LA TRINIDAD LUCASIANA: NEWTON, DIRAC Y HAWKING
En 1903 fue nombrado Joseph Larmor, uno de los precursores del descubrimiento del electrón y de sus propiedades fundamentales. El instante más parecido a aquel mágico momento en el que Barrow dio paso a Newton se dio en 1932. Larmor decidió retirarse a su añorada Irlanda y nadie tuvo dudas sobre quién debía ser el nuevo Lucasiano. Un joven que recién cumplía los 30 años y ya era una leyenda. Paul Dirac aceptó la distinción justo a tiempo para, al año siguiente, desplazarse a Estocolmo a recibir el Premio Nobel de Física junto a Erwin Schrödinger. Se pueden decir muchas cosas sobre Dirac para destacar su relevancia. Curiosamente, una de las más contundentes ha resultado ser, con el correr de los años, que su apellido se haya integrado a la fórmula coloquial que define a la Cátedra Lucasiana: “La que tuvieron Newton y Dirac”. Entre ellos, una docena de lumbreras que, pese a sus enormes contribuciones a la ciencia, no llegaron a dejar la huella de estos dos gigantes.
Dirac dejó la Cátedra Lucasiana al cumplir los 67 años, según la tradición que habría de imponerse, y se fue a Estados Unidos a pasar el final de su vida. Lo sucedió James Lighthill, un matemático con múltiples intereses en campos tan dispares como la aerodinámica, la hidrodinámica y la acústica, que se interesó directamente por las misiones de vuelos tripulados de la NASA y por la puesta en órbita de satélites. Al igual que sucediera con Whiston, el contraste con su predecesor resultaba insoportable. Quizás por ello resignó su puesto en cuanto vio aparecer en escena a un candidato óptimo, un joven que, al igual que el sucesor de Whiston, poseía una característica física especial. A Stephen Hawking se le había diagnosticado desde los inicios de su carrera una esclerosis lateral amiotrófica, enfermedad neurodegenerativa que progresivamente lo fue paralizando.

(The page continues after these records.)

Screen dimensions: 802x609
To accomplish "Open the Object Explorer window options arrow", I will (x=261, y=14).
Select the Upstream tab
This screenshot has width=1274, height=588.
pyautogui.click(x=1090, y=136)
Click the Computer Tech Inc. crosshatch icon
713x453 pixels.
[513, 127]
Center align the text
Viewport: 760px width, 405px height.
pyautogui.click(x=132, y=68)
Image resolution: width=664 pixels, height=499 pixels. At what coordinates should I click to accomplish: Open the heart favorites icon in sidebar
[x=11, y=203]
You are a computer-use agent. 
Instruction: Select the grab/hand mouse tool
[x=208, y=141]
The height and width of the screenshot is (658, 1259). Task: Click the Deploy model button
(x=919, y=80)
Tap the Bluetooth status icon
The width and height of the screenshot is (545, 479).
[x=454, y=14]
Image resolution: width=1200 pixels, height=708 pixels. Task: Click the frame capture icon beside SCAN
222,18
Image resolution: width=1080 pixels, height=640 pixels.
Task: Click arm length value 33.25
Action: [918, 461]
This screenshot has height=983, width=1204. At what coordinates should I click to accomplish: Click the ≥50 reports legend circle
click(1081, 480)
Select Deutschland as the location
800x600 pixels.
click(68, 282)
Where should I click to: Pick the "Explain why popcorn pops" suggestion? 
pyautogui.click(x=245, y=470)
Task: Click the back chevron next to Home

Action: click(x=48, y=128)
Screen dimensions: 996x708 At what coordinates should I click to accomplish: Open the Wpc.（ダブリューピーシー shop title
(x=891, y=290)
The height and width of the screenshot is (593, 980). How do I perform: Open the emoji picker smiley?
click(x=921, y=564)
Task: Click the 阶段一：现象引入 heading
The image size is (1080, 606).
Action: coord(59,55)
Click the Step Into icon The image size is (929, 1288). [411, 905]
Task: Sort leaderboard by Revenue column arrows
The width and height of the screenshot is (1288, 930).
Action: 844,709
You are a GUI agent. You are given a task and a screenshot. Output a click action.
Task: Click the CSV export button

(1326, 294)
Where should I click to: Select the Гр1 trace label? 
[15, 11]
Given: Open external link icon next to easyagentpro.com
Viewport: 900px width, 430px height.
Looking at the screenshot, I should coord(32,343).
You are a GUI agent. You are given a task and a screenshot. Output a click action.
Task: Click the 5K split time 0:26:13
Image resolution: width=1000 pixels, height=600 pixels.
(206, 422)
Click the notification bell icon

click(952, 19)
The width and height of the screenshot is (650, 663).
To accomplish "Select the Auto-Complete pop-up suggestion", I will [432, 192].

En contra de los pronósticos médicos, Hawking prolongó su magisterio hasta la edad de su jubilación, realizando contribuciones sustanciales en el área de la gravitación. Una buena parte de lo que sabemos sobre los agujeros negros ha sido el resultado de sus trabajos, que son referencia obligada en cualquier artículo científico que gire en torno al origen del universo o los agujeros negros. Sin descuidar sus investigaciones y clases, Hawking decidió enfocar el último tercio de su vida académica en la divulgación científica, con un éxito apabullante que contribuyó a darle una notoriedad pública con pocos precedentes en la historia de la ciencia.
DESPUÉS DE HAWKING
En septiembre de 2009, al cumplir la preceptiva edad de jubilación, Stephen Hawking dejó la Cátedra Lucasiana. Por tercera vez Cambridge se veía ante la ardua tarea de buscar un sucesor de fuste. Los rumores se dispararon, barajando por primera vez nombres ajenos a la comunidad británica. La tradición, sin embargo, es un valor seguro al que apostar en el universo de las grandes instituciones del Reino Unido: la elección recayó en Michael Green, uno de los padres de la moderna teoría de cuerdas, cuya oficina estaba a unos metros de la del propio Hawking. No obstante, tras las traumáticas sucesiones de Newton y Dirac, Cambridge optó por mantener a Hawking en plantilla, concediéndole un novedoso puesto de Lucasiano emérito.
El 22 de mayo del año pasado, Green cumplió 67 años, obligando a emprender nuevamente la búsqueda de un sucesor. Hace pocos días cerró el plazo para la recepción de propuestas. ¿Habrá esta vez una mujer Lucasiana? ¿Alguien ajeno al mundillo académico anglosajón? Cualquiera sea la respuesta, pocas dudas caben de que tomará un tiempo recuperarse del trauma producido por la vacante de Hawking, para mantener el áureo brillo de la cátedra que hace 350 años tuvo la preclara generosidad de soñar un tal Lucas.